Janet Grieg | |
Birth Name: | Janet Lindsay Greig |
Birth Date: | 8 August 1874 |
Birth Place: | Broughty Ferry, Scotland |
Death Place: | London, England |
Nationality: | Australian, Scottish |
Education: | Brunswick Ladies College University of Melbourne |
Occupation: | anaesthetist |
Years Active: | 1897-1937 |
Field: | anaesthesia |
Janet Lindsay Greig (8 August 1874 - 18 October 1950) was a Scottish-Australian anaesthetist. In 2007, she was inducted into the Victorian Honour Roll of Women.
Janet Lindsay "Jenny" Greig was born in 1874 in Broughty Ferry, Scotland, the second of eight children of textile merchant and higher education advocate Robert Greig, and his wife Jane Stocks (née Macfarlane) (1848-1902). She had five sisters and three brothers - Jane Stocks Greig (1872-1939), Clara Puella (1877-1957), Flos Greig (1880-1958), James Arthur (1882-1935), Ernest Howard (1884-1972), Hector Maximus (1887-1979) and Stella Fida (1889-1913). She was educated at the High School of Dundee until the family migrated to Melbourne, Australia in 1889, where she then attended Brunswick Ladies College. Her father encouraged his children to pursue tertiary education, and in 1891 both she and her sister Jane enrolled at the medical school of the University of Melbourne.[1] [2] She graduated from the University, with a Bachelor of Medicine, Bachelor of Surgery with honours in 1895.
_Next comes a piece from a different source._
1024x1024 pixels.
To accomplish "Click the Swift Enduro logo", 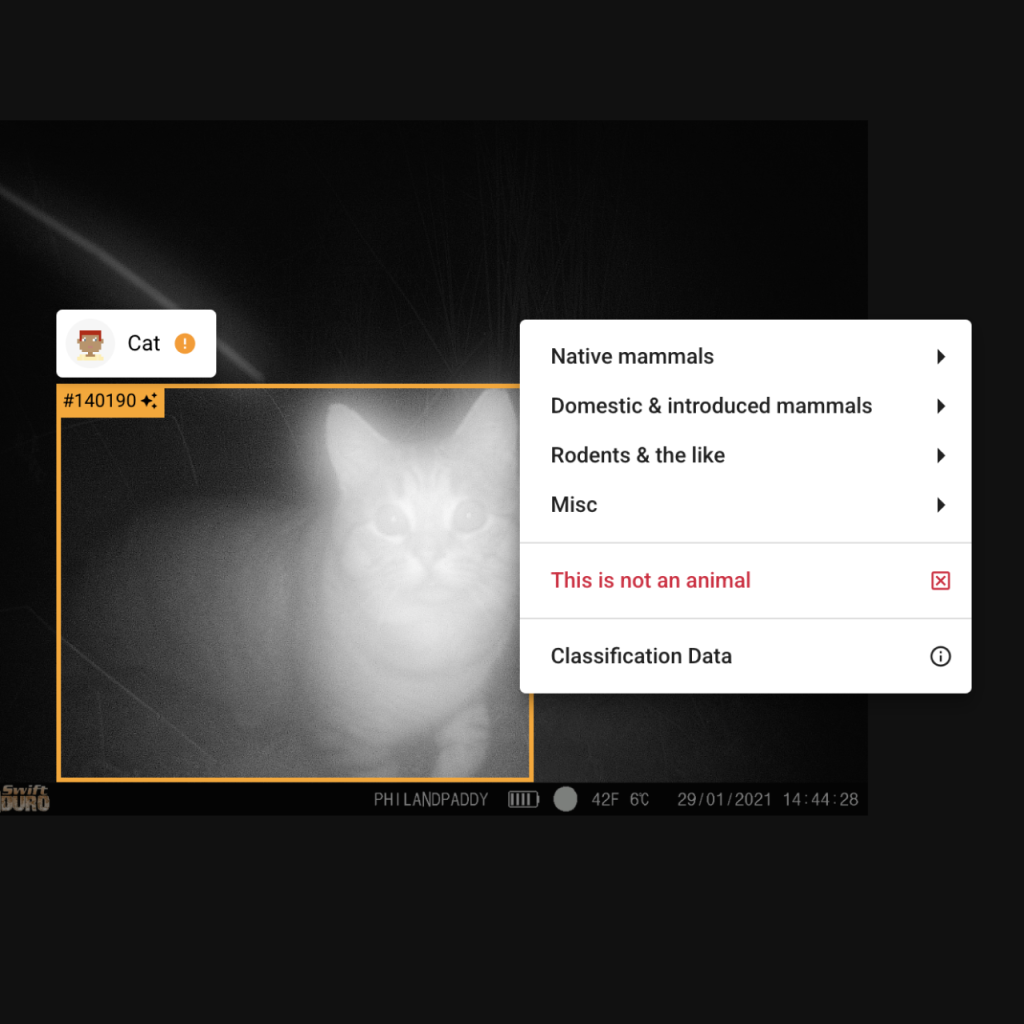I will (x=24, y=798).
The following year, she and Alfreda Gamble were appointed resident medical officers at Melbourne Hospital, making them the first two women to fill such a role at the hospital and against considerable opposition from the hospital staff.[3] She later became the first female anaesthetist in the state of Victoria, serving as an honorary anaesthetist at the Royal Women's Hospital during 1900 - 1917. During World War I, Greig volunteered to work as a medical officer at a military hospital in Melbourne, but was told that there was "no necessity for lady doctors in the military hospitals"; instead, she was recruited to examine nurses for military service.
For many years, Greig ran a private practice in Fitzroy, Victoria and worked as a consultant from Collins Street, Melbourne. She was one of the founding members of the Queen Victoria Hospital for Women and Children and was an honorary medical staff member there for 54 years. When a new pathology wing was constructed at the hospital in 1937, it was named after Greig. In 1940 she was admitted to the Royal Australasian College of Physicians and elected President of the Victorian Medical Women's Society.
Greig retired in 1947 and focused on her research of migraines. She died in 1950 while visiting London on a research trip.[2]